Cour du Commerce, 9 p.m.: “Just a moment,” Danton said. “Introductions.”

  “Danton—”

  “Introductions. My dear, this is Fabricius Paris, an old friend of mine, and the Clerk of the Court to the Tribunal.”

  “Delighted to meet you,” Paris said hurriedly. “Your husband got me my job.”

  “And that’s why you’re here. You see, Louise, I inspire loyalty. Now?”

  Paris was agitated. “You know I go every evening to the Committee. I collect the orders for the following day.” He turned to Louise. “Orders for the Tribunal; I take them to Fouquier.” She nodded. “When I arrived the doors were locked. Such a thing had never happened before. I said to myself, it may be useful to a patriot to know what is going on in there. I know the building, you see. I went by a back way, and I found—forgive me—a keyhole—”

  “I forgive you,” Danton said. “And you put your eye to the keyhole, and then your ear, and you saw and heard Saint-Just denouncing me.”

  “How do you know?”

  “It is logical.”

  “Danton, they were sitting in silence, listening to every lie he uttered.”

  “What exactly has he in mind? Do you know? Was there a warrant?”

  “I didn’t see one. He was talking about denouncing you before the Convention, in your presence.”

  “Couldn’t be better,” Danton said. “He wants to match his oratory against mine, does he? And his experience? And his name in the Revolution?” He turned to his wife. “It’s perfect. It is exactly as I wanted. The imbecile has chosen to meet me on my own ground. Paris, it couldn’t be better.”

  Paris looked incredulous. “You wanted it forced to this point?”

  “I shall crucify that smug young bastard, and I shall take the greatest pleasure in driving in the nails.”

  “You will sit up and write your speech, I suppose,” Louise said. Danton laughed. “My wife doesn’t know my methods yet. But you do, Paris? I don’t need a speech, my love. I get it all out of my head.”

  “Well, at least go and get the report of it written in advance for the newspapers. Complete with ‘tumultuous applause,’ and so on.”

  “You’re learning,” he said. “Pâris, did Saint-Just mention Camille?”

  “I didn’t wait, as soon as I caught the drift I got around here. I suppose he’s not in danger.”

  “I went to the Convention this afternoon. Didn’t stay. He and Robespierre were deep in conversation.”

  “So I heard. I was told they appeared very friendly.
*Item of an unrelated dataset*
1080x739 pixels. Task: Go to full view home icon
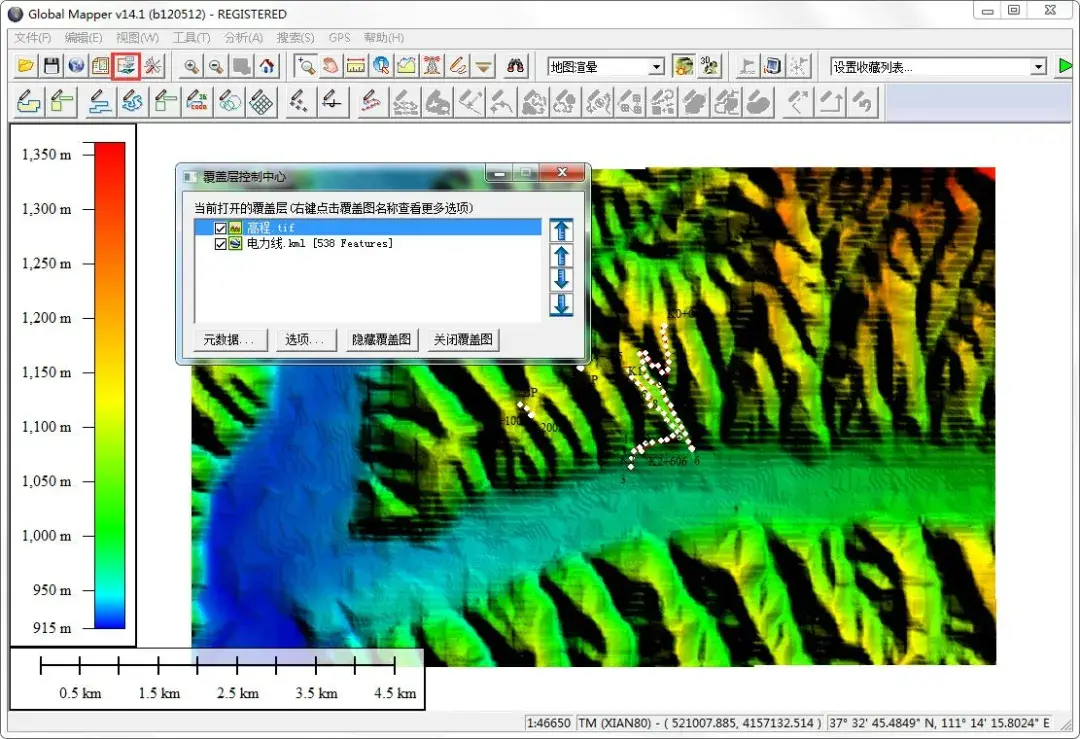(x=267, y=66)
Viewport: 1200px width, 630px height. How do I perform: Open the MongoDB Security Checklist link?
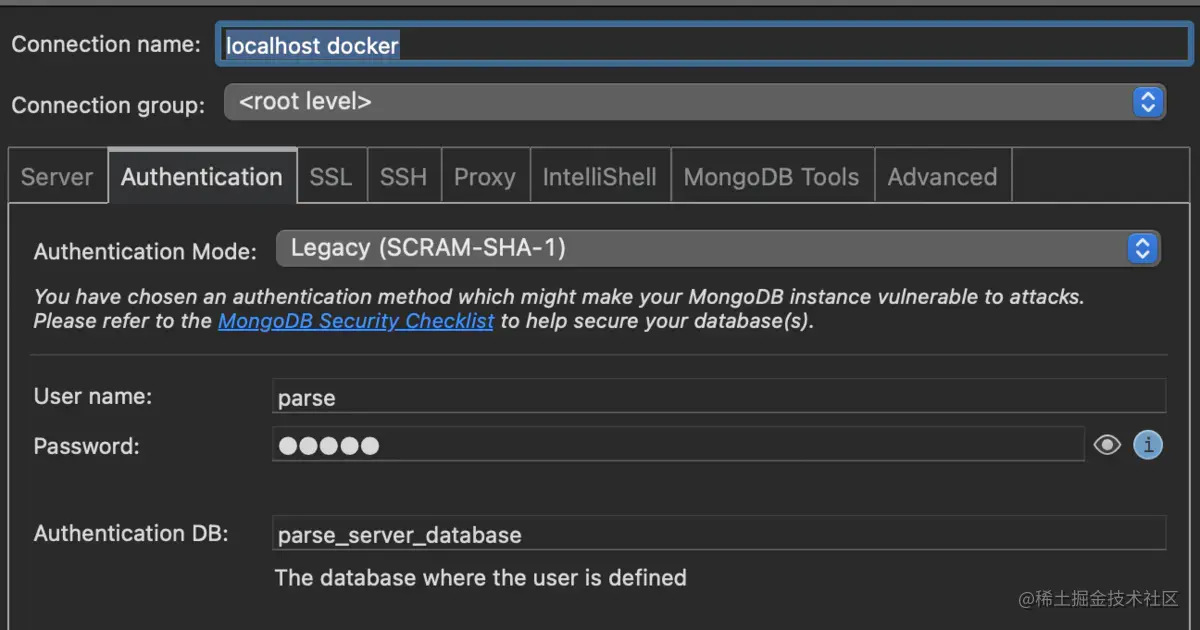(x=356, y=321)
Is it possible then …?” He hesitated. How to ask someone if his best friend has reneged on him?

  “In the Convention tomorrow I shall put him up to confront Saint-Just. Imagine it. Our man the picture of starched rectitude, and looking as if he has just devoured a beefsteak; and Camille making a joke or two at our man’s expense and then talking about ’89. A cheap trick, but the galleries will cheer. This will make Saint-Just lose his temper-not easy, since he cultivates this Greek statue manner of his—but I guarantee that Camille can do it. As soon as our man begins to bawl and roar, Camille will fold up and look helpless. That will get Robespierre on his feet, and we will all generate one of these huge emotional scenes. I always win those. I shall go round now—no, I won’t, we’ll plan this in the morning. I ought to leave Camille alone. Bad news from home. A death in the family.”

  “Not the precious father?”

  “His mother.”

  “I’m sorry,” Paris said. “Bad timing. He may not be so keen to play games. Danton—I suppose you wouldn’t consider any less risky course of action?”

  Rue Marat, 9:30 p.m.: “I could have gone home,” Camille said. “Why didn’t he tell me she was ill? He was here. He sat in the chair where you sit now. He didn’t say a word.”

  “Perhaps he wanted to spare your feelings. Perhaps they thought she’d get better.”

  One day at the end of last year, a stranger had come to the door: a distinguished man of sixty or so, spare, remote, with an impressive head of iron-gray hair. It had taken her a long moment to work out who he was.

  “My father has never spared my feelings,” Camille said. “He has never understood the concept of sparing feelings. In fact, he has never understood the concept of feelings at all.”

  It had been a brief visit—a day or two. Jean-Nicolas came because he had seen the “Old Cordelier.” He wanted to tell his son how much he admired it, how much he felt that he had done the right thing at last; how much, perhaps, he missed him, and wanted him to come home sometimes.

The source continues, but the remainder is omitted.